**Task to complete:** Please report each line in the material below that includes "button".

**Data provided:**
════════════════════

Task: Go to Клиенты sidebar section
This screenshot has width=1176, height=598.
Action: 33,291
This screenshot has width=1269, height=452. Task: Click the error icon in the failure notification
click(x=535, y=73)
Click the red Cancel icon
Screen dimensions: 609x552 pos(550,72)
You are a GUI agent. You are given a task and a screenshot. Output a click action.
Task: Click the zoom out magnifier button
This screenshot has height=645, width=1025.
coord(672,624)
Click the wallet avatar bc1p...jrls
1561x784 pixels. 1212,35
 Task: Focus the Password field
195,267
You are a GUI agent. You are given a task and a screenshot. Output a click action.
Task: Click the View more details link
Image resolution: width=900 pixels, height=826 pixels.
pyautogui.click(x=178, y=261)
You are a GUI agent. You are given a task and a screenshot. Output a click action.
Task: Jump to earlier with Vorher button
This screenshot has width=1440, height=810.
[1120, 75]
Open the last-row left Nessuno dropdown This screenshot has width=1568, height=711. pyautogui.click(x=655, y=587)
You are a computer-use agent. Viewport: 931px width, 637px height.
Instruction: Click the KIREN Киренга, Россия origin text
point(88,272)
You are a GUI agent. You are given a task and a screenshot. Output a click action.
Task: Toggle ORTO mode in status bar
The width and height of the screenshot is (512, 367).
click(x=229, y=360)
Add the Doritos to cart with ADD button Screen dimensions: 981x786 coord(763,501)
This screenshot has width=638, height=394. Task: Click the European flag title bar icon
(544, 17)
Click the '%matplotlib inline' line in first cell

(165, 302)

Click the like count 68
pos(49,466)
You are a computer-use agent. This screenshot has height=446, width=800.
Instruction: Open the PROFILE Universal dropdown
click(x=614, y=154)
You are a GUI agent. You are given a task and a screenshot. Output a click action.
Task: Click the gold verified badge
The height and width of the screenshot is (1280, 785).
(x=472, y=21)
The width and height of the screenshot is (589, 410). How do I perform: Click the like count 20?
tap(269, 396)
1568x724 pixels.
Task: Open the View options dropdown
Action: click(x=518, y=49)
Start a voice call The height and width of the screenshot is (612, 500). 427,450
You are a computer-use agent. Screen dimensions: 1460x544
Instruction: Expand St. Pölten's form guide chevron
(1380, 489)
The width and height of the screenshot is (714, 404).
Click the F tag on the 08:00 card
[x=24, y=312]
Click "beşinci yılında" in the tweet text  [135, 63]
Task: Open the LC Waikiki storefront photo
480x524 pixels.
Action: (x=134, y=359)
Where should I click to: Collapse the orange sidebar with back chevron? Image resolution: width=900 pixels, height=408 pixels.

════════════════════

**Result:**
Task: Click the zoom out magnifier button
Task: Jump to earlier with Vorher button
Add the Doritos to cart with ADD button Screen dimensions: 981x786 coord(763,501)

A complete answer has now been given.